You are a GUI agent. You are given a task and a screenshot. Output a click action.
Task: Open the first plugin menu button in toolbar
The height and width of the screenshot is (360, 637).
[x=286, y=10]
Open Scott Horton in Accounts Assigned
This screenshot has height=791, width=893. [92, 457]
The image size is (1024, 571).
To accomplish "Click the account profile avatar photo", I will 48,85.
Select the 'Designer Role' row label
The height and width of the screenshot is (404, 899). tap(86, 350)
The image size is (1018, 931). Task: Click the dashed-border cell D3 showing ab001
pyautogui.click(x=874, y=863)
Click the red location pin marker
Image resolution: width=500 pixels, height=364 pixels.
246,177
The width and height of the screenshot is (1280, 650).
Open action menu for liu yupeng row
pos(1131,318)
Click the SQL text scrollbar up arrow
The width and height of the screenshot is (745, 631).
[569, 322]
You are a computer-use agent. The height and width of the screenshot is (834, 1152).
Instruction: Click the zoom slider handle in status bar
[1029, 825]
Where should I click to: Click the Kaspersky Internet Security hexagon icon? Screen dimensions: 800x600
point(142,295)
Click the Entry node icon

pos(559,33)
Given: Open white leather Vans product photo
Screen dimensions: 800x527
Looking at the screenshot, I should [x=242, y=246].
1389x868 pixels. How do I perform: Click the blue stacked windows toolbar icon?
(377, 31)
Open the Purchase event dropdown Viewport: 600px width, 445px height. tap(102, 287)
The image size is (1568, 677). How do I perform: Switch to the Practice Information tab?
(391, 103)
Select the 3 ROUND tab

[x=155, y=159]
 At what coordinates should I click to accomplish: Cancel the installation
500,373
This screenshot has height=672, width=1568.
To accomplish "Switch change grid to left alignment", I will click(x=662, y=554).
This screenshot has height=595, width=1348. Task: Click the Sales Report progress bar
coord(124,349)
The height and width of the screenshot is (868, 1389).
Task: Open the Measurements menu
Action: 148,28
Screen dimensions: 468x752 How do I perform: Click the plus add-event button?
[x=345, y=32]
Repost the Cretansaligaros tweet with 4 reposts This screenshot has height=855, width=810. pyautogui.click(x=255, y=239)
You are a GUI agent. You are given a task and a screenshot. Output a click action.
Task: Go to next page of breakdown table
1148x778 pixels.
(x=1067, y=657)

____

* [Your objective]
Find every line in the items that contains the string "icon" with the same capitalization, and copy each of those lines.

* [Response to the task]
Where should I click to: Click the Kaspersky Internet Security hexagon icon? Screen dimensions: 800x600
Click the Entry node icon
1389x868 pixels. How do I perform: Click the blue stacked windows toolbar icon?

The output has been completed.